For the results-oriented viewer, sports (and I don’t want to get into debate about which competitions in the Olympics are and aren’t sports, because it’s not relevant to my point) are about the play and its results. The fewer filters between the action and the viewer, the better; everything else is just baggage, distraction, and time-wasting. In the end, all that matters are the results. Who’s #1? Who’s off the podium? There are winners, and thus there are losers.

This hierarchal view of the world – who’s up? who’s down? – is appealing in its binary simplicity, is in some ways the very essence of athletic competition, and is very popular. It’s also responsible for the ratings phenomenon in wine. Whether it be stars, upturned glasses, or points on any scale, the desire for quantification and ranking is and will always be with us.

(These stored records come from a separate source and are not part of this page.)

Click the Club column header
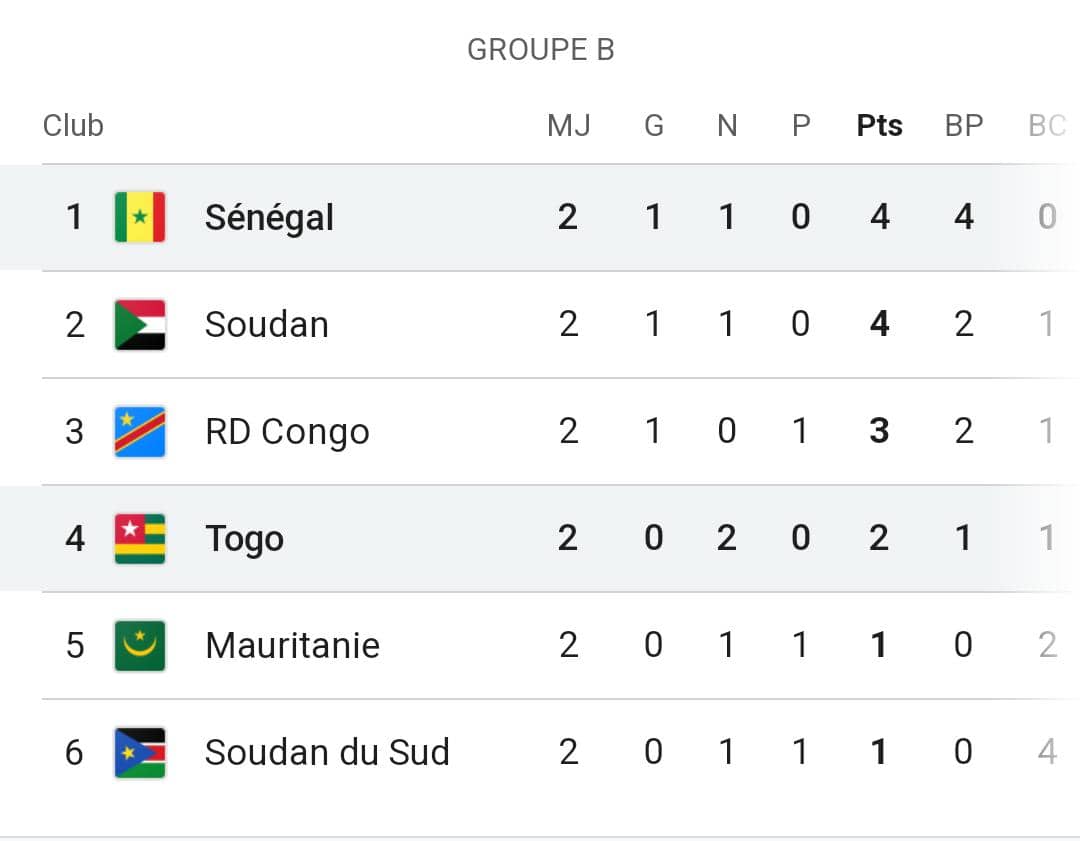Image resolution: width=1080 pixels, height=841 pixels. coord(73,125)
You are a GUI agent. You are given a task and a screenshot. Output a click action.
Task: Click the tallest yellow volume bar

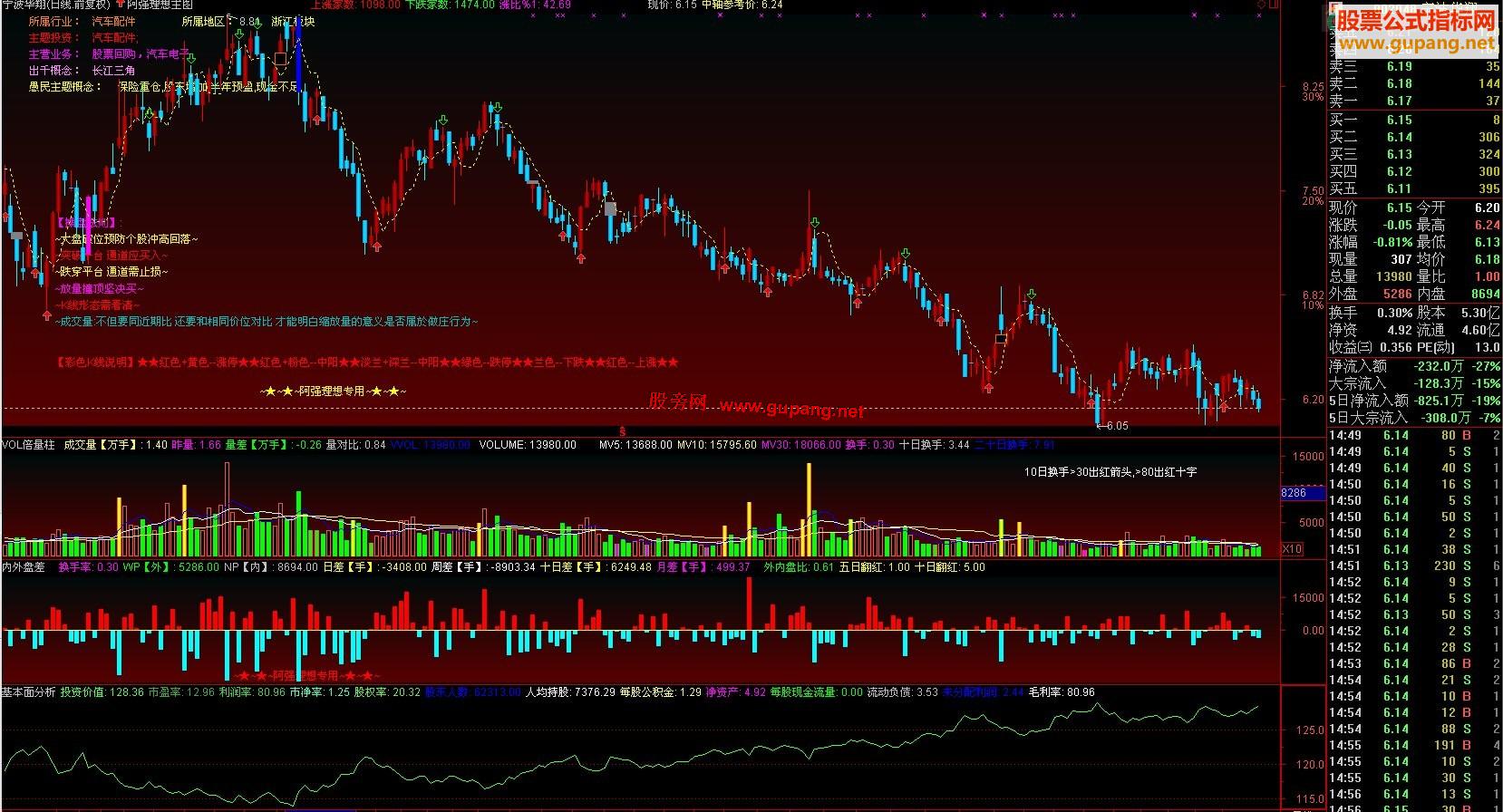(809, 508)
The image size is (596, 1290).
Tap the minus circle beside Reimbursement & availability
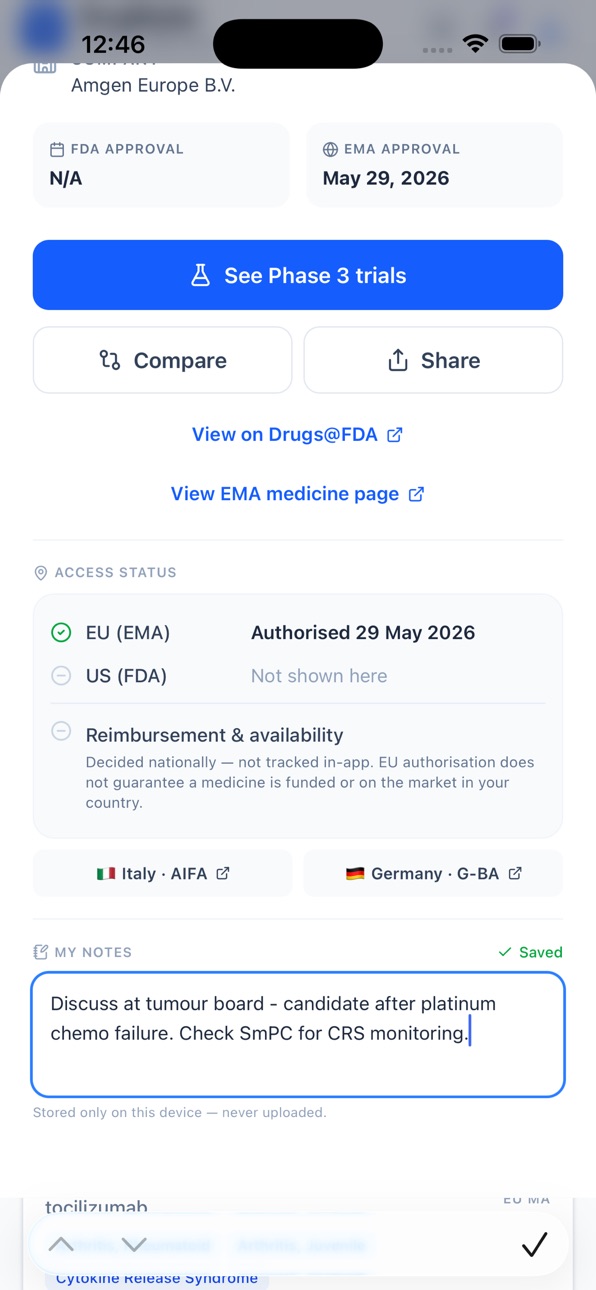[x=61, y=731]
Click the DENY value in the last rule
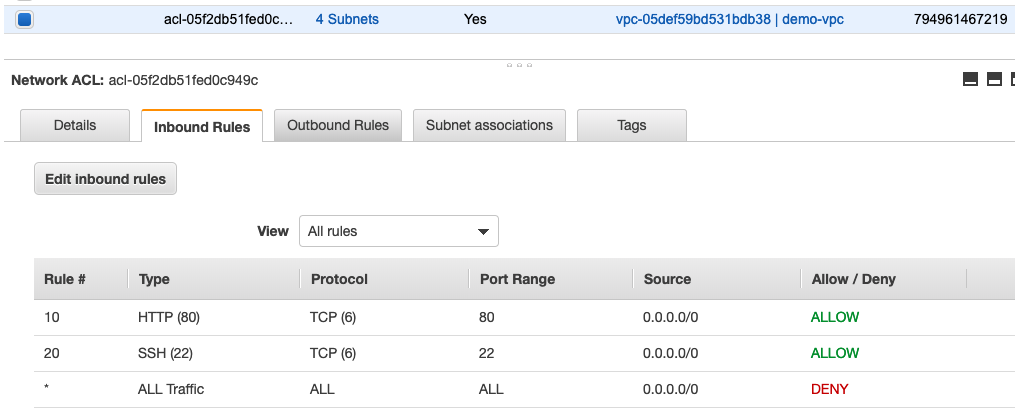Image resolution: width=1015 pixels, height=415 pixels. [830, 389]
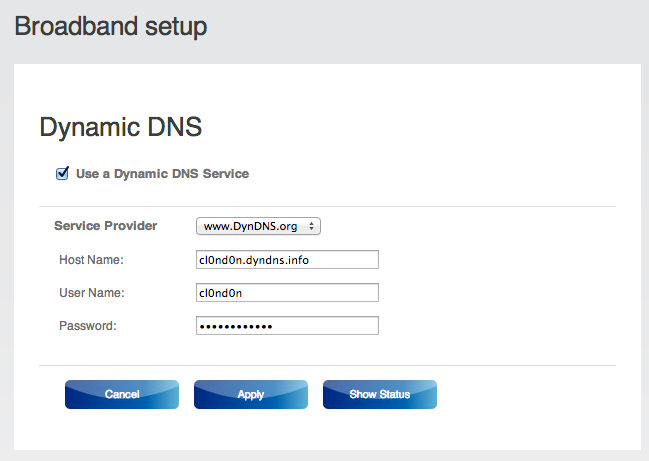Cancel the Dynamic DNS changes

pos(122,394)

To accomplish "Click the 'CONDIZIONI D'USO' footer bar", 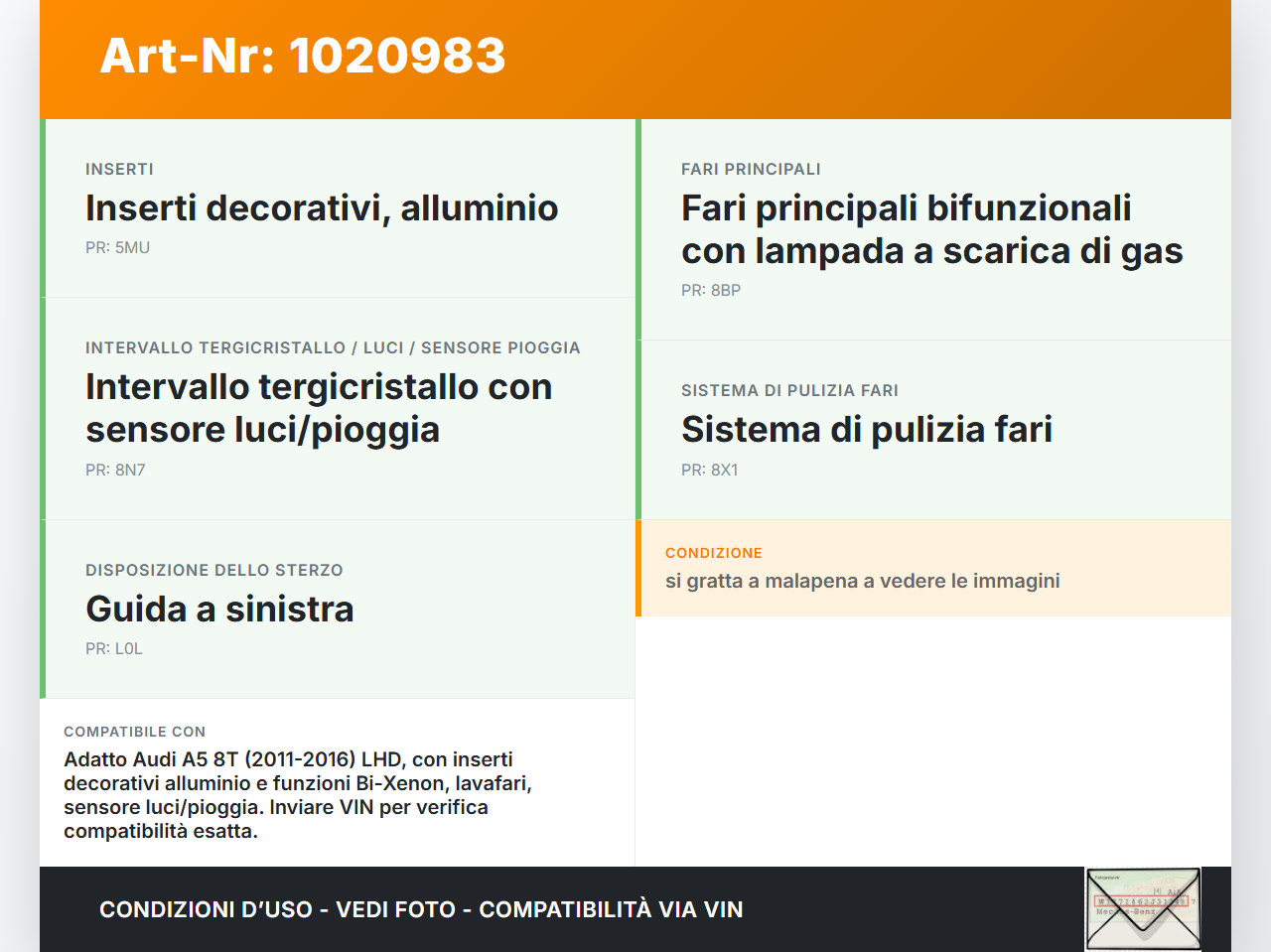I will 420,908.
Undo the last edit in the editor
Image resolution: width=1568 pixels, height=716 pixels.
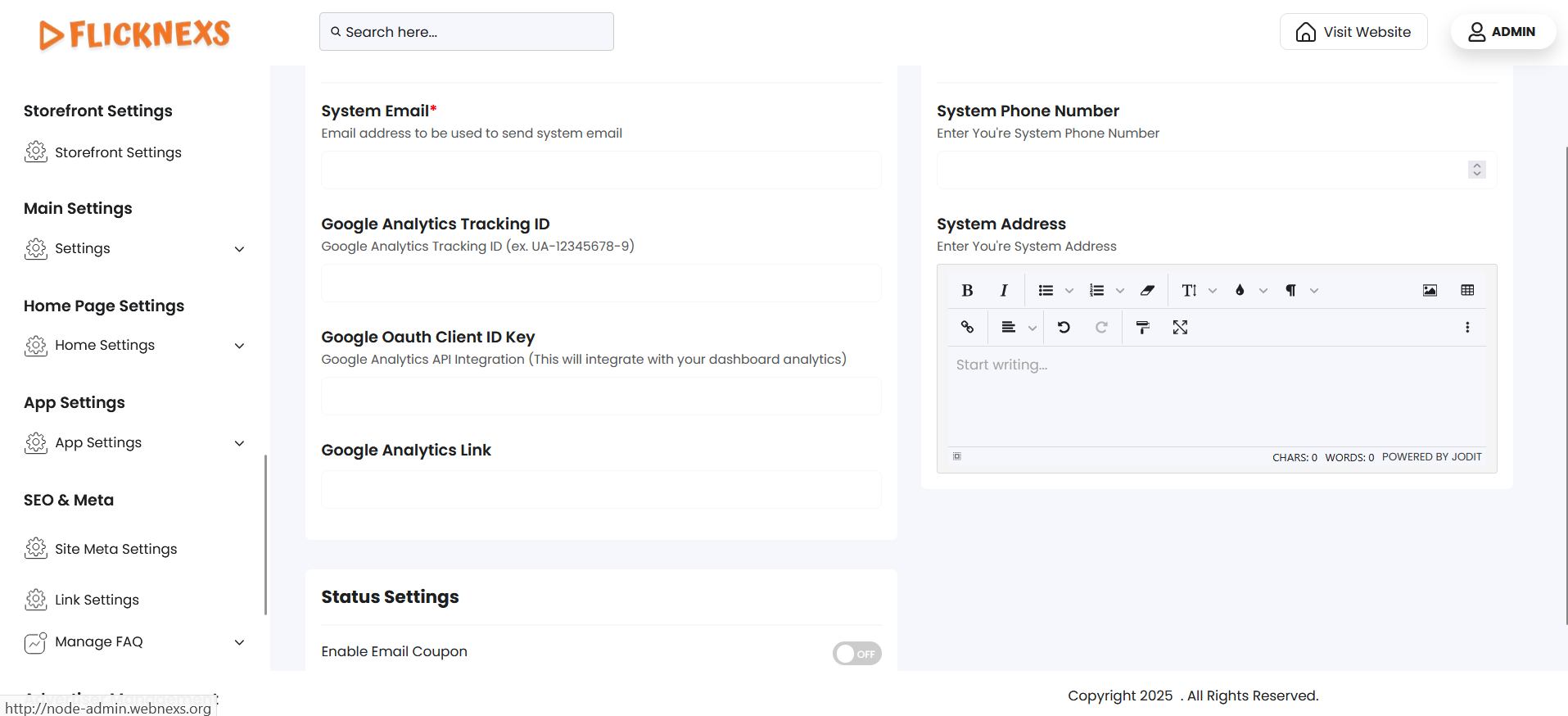point(1064,328)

But there’s a downside to this desire. It’s one thing to wonder, about a group of wines, “which is the best?” It’s another to attempt to objectify this assessment, which is subjective. The sports analogy here would be to judged, rather than measured, competitions. (Was that figure skater better than the other? Was there an undue compression in that aerialist’s landing?) Wines do not and cannot compete in a vinous 100-meter dash; instead, they’re competing on the gymnastics mat. Wine ratings are not analogous to the number of seconds on the clock in a sprint. They are not etched in stone. They are not “truth.” They’re just opinions. (Is this wine balanced? Is it good because it’s an exemplar of its type, or because it’s not?)

Worse, they lead to the wholesale dismissal of any quality other than quantitative superiority. It’s not just that there’s more interest in number one than in number three, it’s that there’s no interest in number four. It might as well not even exist. Many viewers will interpret any competition through this lens…and the motivation to do so extends to wine, as well.

Anyone connected to the wider world of wine consumers knows these folk. When they buy wine, they’ll only buy the best (and “best” is usually defined as the highest rating assigned by a favored critic or set of critics). To judge by their drinking habits, only JL Chave makes Hermitage, there are only two or three vintages per decade in Bordeaux, the entirety of California wine is represented by a few pricey producers in Napa, and so forth. The mantra of the questing wine consumer – “life’s too short to drink bad wine” – is recast in the narrowest possible terms, leaving everything below the magical 100-point threshold as an easily-dismissed afterthought.

Obviously, such consumers drink very well by their own lights. But they stand on a peak, surrounded by self-created clouds that obscure everything else. Are they missing something? A more important question is: how would they know if they were?

There’s another sort of Olympic fan, and proceeding from the assumption that bottom line-focused networks will do whatever the majority of viewers want them to do, one might presume that they are the majority. They’re the fans of narrative, of storytelling, of the flow and sweep of something beyond the moment of performance. Not just those created and prepackaged for the purposes of hype, as reflected in so many of the “up close and personal” videos, but also those that develop organically from the process: the superstar who wins everything but seems cursed on Olympic soil, the athlete who performs through unimaginable pain, the surprising triumphs (and failures), and those for whom a personal best is the only goal that may realistically be set.

For such fans, sports in general (but especially the Olympics), are a rich tapestry of experiential opportunity that goes well beyond the raw metrics of performance. It’s not that achievement doesn’t matter. It’s just that it’s only one part of a larger story.

Wine appreciation of this sort is populated by those who want to know what lurks behind and within their wine. Less important than whether one pinot noir is “better” than another is the reason for that judgment, and even the label “better” is itself replaced by a fluid scale of intellectual and emotional complexity. Difference is not the blank page on which quality is charted, but a quality in itself. History, culture, personality, context…all these matter more to the lover of narrative than they do the lover of achievement.

This division is most starkly evidenced in the sometimes subtle, sometimes stark, differences between wine criticism and wine writing, which I’ve discussed before. But it goes beyond that. It’s a difference in worldview. It’s not that one is right and the other is wrong (though that might necessarily be the view of those that most vehemently inhabit the hierarchical world), nor that a given consumer of either sport or wine may not shift allegiances from time to time, but rather a reminder that our experiences of wine and sport are not always based on a common set of assumptions.